In the UK, Theresa May’s government has been reduced to invoking ‘the will of the people’ at almost every moment of criticism. When sections of the British press attacked the independent judiciary (described as ‘enemies of the people’), the government seemed disinterested in providing a robust defence of the courts. In the Netherlands, Prime Minister Mark Rutte ran an ad campaign in January which told immigrants to “act normally” or leave. In Austria, the Foreign Minister once suggested setting up holding camps in North Africa for migrants. In July, the Austrian defence minister threatened to send troops to the Italian border to halt a migration influx. Where many populists have gained power — from the Austrian FPÖ to Donald Trump in the United States — it has often been with approval and support of mainstream parties.

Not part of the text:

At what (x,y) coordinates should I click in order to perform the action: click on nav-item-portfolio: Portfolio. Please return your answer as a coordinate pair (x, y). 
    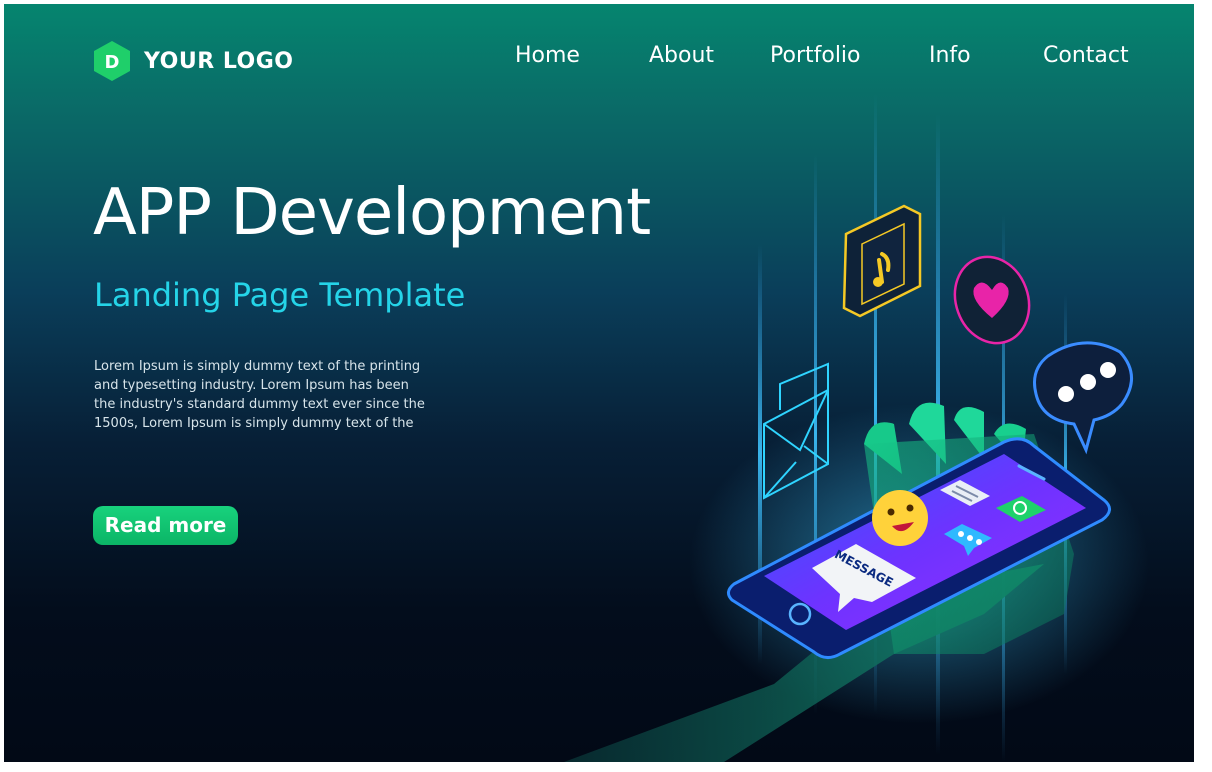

This is more opportunism than anything else; an attempt to find an electorally successful path in an ever fragmenting political landscape. But the question becomes how far these established parties are willing to go in an effort to hold onto power. The future of Europe cannot be shaped by self-serving mimicry. Neither can it be by political exclusion, tactical grand coalitions or cordon sanitaire. Such a strategy would simply reinforce one of populism’s main tenants; establishment collusion. Instead, its future must be shaped by a principled and honest democratic liberalism. One that owns issues and addresses legitimate concerns, but also understands the importance of identity, and makes a positive, hopeful vision of what that can be.